**Exercise requirements**
Find the line with "Stifel Theatre (477, 1613)" in the records below. Copy it and every line after it, up to and including the line with "Event Partnerships (690, 2231)".

Pixel coordinate grounding data
*** Begin section ***
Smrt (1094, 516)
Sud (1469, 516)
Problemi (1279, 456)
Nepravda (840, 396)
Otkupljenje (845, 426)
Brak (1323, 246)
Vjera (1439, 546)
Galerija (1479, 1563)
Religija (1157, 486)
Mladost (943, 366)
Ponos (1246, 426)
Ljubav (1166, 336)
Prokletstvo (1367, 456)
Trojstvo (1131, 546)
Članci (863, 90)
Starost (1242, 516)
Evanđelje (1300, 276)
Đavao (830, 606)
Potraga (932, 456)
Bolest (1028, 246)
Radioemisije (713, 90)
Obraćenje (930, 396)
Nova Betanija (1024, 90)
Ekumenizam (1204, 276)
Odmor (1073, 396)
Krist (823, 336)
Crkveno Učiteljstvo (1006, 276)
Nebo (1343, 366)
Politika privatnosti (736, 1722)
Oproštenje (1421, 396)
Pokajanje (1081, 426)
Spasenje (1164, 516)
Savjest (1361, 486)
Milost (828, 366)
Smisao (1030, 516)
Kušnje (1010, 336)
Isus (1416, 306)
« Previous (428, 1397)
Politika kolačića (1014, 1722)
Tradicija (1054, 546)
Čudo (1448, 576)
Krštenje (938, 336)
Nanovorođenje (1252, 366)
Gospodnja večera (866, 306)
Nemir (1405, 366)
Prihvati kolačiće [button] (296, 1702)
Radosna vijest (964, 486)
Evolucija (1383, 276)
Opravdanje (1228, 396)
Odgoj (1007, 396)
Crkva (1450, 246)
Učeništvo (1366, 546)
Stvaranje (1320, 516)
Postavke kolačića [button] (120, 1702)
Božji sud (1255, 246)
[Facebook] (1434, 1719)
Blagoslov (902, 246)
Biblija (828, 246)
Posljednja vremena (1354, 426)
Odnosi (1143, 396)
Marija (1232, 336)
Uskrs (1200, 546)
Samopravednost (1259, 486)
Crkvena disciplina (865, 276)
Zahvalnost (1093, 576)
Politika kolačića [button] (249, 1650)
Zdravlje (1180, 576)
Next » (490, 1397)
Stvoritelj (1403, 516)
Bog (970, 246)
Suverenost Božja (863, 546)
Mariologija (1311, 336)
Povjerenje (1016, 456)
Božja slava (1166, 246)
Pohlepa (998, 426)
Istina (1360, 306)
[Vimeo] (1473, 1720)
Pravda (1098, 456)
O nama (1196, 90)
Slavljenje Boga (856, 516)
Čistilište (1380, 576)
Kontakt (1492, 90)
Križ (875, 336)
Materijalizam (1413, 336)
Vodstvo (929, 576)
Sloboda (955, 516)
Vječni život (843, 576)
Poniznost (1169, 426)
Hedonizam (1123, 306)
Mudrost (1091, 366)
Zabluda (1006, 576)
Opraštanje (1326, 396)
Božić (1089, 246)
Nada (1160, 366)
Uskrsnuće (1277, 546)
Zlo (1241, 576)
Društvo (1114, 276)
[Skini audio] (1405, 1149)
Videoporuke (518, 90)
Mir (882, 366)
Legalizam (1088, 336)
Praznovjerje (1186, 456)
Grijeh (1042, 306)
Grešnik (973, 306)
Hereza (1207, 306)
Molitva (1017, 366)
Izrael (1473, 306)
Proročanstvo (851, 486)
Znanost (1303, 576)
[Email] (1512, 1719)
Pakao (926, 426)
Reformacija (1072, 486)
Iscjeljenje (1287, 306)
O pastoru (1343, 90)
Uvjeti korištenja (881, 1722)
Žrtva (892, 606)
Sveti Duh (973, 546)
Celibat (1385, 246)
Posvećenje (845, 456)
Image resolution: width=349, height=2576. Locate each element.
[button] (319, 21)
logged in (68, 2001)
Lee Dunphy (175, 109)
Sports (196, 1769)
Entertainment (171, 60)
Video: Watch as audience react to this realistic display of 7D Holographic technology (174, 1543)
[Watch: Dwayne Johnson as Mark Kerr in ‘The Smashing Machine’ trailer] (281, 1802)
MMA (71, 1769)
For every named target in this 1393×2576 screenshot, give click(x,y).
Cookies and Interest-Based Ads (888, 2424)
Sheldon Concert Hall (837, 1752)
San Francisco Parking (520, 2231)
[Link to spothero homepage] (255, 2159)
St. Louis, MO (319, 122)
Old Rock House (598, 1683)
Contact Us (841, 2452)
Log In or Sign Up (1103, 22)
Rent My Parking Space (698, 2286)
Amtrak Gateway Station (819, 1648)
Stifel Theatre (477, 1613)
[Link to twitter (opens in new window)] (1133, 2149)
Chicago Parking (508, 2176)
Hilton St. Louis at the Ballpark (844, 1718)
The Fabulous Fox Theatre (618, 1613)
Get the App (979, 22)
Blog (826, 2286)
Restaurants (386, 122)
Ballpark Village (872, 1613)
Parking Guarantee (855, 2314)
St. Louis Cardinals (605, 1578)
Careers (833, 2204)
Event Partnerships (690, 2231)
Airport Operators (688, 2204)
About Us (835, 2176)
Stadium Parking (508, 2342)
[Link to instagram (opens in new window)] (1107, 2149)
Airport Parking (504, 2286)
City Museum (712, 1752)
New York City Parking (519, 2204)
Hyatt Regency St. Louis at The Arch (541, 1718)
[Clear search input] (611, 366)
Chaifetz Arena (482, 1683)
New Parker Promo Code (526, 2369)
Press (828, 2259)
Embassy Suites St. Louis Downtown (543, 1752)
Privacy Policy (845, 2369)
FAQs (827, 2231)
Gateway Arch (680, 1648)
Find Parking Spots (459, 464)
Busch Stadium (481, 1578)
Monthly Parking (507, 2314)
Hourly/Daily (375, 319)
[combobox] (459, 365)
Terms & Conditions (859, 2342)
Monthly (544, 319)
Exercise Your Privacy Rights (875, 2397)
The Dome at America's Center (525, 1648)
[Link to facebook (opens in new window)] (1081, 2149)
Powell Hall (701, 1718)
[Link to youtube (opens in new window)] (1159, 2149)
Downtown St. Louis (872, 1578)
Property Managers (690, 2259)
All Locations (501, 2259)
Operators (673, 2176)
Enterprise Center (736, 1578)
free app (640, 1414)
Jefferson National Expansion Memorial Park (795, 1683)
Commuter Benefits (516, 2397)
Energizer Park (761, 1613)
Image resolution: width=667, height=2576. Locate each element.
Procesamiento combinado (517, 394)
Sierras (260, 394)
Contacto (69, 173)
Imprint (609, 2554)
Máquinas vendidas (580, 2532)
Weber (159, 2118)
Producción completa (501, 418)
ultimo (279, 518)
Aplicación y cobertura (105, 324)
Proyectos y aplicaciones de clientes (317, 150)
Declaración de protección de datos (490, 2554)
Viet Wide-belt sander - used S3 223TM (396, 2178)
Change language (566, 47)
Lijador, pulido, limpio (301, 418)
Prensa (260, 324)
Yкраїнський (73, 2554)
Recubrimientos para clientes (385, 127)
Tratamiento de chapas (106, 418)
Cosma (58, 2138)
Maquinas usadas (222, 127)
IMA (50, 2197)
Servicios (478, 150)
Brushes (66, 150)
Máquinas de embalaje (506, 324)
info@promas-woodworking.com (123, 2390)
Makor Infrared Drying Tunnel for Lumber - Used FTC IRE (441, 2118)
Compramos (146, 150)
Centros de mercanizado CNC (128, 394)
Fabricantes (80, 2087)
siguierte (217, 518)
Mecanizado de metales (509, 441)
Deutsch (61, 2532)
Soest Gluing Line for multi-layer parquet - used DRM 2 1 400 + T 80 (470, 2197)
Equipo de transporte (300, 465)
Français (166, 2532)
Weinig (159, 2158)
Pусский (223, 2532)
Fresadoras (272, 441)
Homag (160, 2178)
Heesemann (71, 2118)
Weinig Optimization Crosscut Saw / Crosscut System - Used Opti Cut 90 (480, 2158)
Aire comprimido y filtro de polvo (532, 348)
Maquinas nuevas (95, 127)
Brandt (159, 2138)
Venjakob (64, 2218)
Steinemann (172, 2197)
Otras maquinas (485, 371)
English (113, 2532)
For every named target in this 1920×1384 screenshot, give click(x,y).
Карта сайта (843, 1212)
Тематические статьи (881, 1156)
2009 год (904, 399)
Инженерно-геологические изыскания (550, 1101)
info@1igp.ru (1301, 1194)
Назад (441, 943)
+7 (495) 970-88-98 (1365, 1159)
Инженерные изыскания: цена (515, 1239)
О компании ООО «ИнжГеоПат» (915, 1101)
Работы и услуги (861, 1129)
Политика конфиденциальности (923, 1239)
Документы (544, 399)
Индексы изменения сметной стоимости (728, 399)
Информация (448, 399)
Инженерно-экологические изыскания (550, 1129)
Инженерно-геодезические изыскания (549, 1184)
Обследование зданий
*** End section ***
**Written response**
Stifel Theatre (477, 1613)
[Link to twitter (opens in new window)] (1133, 2149)
Chicago Parking (508, 2176)
Hilton St. Louis at the Ballpark (844, 1718)
The Fabulous Fox Theatre (618, 1613)
Get the App (979, 22)
Blog (826, 2286)
Restaurants (386, 122)
Ballpark Village (872, 1613)
Parking Guarantee (855, 2314)
St. Louis Cardinals (605, 1578)
Careers (833, 2204)
Event Partnerships (690, 2231)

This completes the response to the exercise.